Biases are also what we have to battle when we need to entertain people who doesn’t know they will be entertained.
Like in tablehopping or walk-around magic. I’m fairly competent at that. So I know there’s a time window when I approach a group who doesn’t know that there will be performances. They are very likely biased against strangers interrupting them to demand attention, and probably biased against magicians in general. So there’s not many seconds to change, form and sculpt their impressions before their biases solidify into a rejection. If I manage to ’hook’ them in less than 10 seconds, the performance itself becomes a joyride. If I don’t, then it is an uphills battle the whole way, if there’s not an outright rejection. My opening effect is designed to shape the preconceptions to be advantageous for me. I think most experienced walk-around performers have, by design or instinct, openers that fill the same purpose.
An experienced female magician, with one more bias to battle than me, would likely have an opener that is even more efficient than mine. Looking at Fay Presto, we find that her opener is twice as efficient than mine, she ’hook’ her audience in less than 5 seconds. I haven’t talked with her about it, but my guess is that the work is a bit more uphill if she skip her opening bit.
So yes, as magicians, we work with biases the whole time. ”ALL magic is mental!”. The magic doesn’t happen in the hands of the magician, but in the head of the observer.
We have the tools to work with biases, to shape and form them to be useful to us.
So, how do we do that with gender bias? Well, that is what the surprising conclusion of Experiment 2 in the study gives an answer to:
All that is necessary is to ensure that the audience engage their Mode 2 thinking already in the opener, before confirmation bias takes hold.
How do we do that? Well, we do have a whole catalogue of suitable routines that we have named ”challenge routines”.
For an audience of laypeople, there’s an almost perfect silk routine in David Kaye’s book ”Seriously Silly” (page 44-45) that is designed to engage Mode 2 thinking. It introduces and cancels all possible solutions as you progress through the piece, and at the end the silk reappear and the gender bias vanish.
That piece unfortunately does nothing for people at magic clubs and conventions – people who are lightly informed, and subject to both gender bias and the Dunning-Kruger bias (The tendency for poorly informed individuals to overestimate their own knowledge).
I have a different hypothesis on how to handle those situations.
Not tested, but I still believe it might have merit, just because the gender bias isn’t very strong.
There are myths around some classical routines. Routines that the average magician believe require an extraordinary amount of skill to perform, but which in reality is quite within the grasp of any ambitious magician.
I believe those myths might have a stronger hold than the gender bias, and that the former can obliterate the latter.
For example, the general amateur magician believe that a good magician is judged by their performance of the Cups and Balls.

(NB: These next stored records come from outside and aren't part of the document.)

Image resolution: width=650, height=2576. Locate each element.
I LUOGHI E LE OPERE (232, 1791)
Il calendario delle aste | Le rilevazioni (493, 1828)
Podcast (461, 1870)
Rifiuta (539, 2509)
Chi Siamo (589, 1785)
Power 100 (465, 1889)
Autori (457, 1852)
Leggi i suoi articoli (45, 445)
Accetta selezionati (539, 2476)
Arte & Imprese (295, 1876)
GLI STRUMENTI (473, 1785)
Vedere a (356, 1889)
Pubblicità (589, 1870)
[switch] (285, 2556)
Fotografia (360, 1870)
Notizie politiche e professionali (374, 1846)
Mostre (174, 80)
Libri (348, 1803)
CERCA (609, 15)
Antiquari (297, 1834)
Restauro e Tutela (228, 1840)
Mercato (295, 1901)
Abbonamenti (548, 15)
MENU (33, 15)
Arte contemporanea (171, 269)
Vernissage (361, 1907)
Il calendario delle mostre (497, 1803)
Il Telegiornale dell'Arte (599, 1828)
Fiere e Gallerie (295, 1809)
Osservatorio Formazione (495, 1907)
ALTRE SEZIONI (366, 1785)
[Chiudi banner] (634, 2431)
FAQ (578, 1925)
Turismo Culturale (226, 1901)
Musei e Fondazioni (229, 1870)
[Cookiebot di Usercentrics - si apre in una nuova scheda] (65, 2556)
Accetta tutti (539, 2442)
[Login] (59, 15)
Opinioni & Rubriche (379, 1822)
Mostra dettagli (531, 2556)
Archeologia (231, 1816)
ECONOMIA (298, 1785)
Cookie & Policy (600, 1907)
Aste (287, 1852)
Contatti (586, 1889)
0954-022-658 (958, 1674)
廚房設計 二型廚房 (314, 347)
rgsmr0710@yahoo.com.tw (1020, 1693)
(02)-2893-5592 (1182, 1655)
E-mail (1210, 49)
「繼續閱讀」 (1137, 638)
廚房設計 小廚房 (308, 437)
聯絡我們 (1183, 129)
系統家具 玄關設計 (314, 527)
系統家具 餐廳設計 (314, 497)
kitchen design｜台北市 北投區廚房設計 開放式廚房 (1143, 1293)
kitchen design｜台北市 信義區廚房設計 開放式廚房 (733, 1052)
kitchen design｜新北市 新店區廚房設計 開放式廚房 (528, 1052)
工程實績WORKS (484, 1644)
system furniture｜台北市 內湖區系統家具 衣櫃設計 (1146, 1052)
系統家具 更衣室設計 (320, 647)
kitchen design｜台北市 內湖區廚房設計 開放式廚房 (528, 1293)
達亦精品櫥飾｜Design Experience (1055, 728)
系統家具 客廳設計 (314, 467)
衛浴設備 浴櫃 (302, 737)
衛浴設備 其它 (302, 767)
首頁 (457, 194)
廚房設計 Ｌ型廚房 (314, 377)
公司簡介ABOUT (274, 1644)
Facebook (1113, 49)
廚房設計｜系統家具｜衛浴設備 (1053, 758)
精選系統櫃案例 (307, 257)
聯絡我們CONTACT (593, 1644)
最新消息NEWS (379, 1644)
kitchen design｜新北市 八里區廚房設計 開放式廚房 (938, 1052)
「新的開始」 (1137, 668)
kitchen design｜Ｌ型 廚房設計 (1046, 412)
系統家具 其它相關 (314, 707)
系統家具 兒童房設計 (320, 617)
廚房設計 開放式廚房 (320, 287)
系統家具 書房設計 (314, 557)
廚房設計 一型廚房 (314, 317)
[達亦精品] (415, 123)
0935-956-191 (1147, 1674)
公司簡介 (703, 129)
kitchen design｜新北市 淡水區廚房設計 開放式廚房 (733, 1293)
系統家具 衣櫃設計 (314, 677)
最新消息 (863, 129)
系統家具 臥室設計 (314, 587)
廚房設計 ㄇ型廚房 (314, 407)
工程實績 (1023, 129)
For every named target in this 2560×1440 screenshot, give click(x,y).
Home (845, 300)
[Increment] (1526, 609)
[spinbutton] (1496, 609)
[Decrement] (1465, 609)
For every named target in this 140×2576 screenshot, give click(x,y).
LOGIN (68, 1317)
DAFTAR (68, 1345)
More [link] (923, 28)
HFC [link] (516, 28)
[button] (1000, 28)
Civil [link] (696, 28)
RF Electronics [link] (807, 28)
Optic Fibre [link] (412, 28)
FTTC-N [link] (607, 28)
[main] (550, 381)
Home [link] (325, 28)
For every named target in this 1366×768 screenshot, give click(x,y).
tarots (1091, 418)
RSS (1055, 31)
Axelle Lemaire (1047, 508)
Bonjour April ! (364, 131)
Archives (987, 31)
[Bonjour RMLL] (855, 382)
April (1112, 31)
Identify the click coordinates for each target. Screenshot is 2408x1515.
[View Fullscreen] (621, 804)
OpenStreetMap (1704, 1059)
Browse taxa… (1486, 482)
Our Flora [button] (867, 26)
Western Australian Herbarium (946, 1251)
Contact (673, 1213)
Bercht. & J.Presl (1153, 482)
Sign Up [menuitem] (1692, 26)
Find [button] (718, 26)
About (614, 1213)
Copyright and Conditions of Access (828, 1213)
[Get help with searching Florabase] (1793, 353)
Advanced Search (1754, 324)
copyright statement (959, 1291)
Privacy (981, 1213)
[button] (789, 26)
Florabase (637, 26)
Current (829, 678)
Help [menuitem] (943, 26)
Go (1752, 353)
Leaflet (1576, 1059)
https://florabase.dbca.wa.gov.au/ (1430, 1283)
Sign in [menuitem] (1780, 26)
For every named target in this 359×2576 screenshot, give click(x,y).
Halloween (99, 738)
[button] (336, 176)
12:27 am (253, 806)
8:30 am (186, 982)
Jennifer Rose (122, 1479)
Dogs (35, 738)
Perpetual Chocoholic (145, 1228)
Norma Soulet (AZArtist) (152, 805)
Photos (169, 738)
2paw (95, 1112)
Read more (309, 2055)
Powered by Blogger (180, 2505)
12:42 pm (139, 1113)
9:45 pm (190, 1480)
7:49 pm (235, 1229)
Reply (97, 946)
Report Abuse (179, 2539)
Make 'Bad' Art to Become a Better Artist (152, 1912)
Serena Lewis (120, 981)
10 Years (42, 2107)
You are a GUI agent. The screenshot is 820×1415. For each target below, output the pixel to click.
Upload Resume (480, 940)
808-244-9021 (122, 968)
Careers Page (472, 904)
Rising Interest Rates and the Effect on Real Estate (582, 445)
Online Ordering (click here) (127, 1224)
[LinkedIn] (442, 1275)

So I believe that if an normally skilled female magician would perform Cups and Balls at their magic club, then magicians who formerly had an adverse attitude would suddenly become lyrical and give compliments for her skill.
For an audience of amateur close-up magicians, Cylinder & Coins might fill the same purpose (or any coin routine that involves a cylinder – most magicians have no idea how the legendary routine actually goes).
For an audience of amateur card magicians… I would guess Travellers or Roll-over Aces.
Of course, field testing would be necessary before saying anything for certain. There’s always the risk that all this was delusional and irrational ramblings
Any female magician who’d be willing to try out the David Kaye silk routine, as described, as an opener for laypeople – and see if there is a noticeable difference in response?
Or to do Cups and Balls for the magic club, and see if there’s a sudden increase in appreciation of your skill?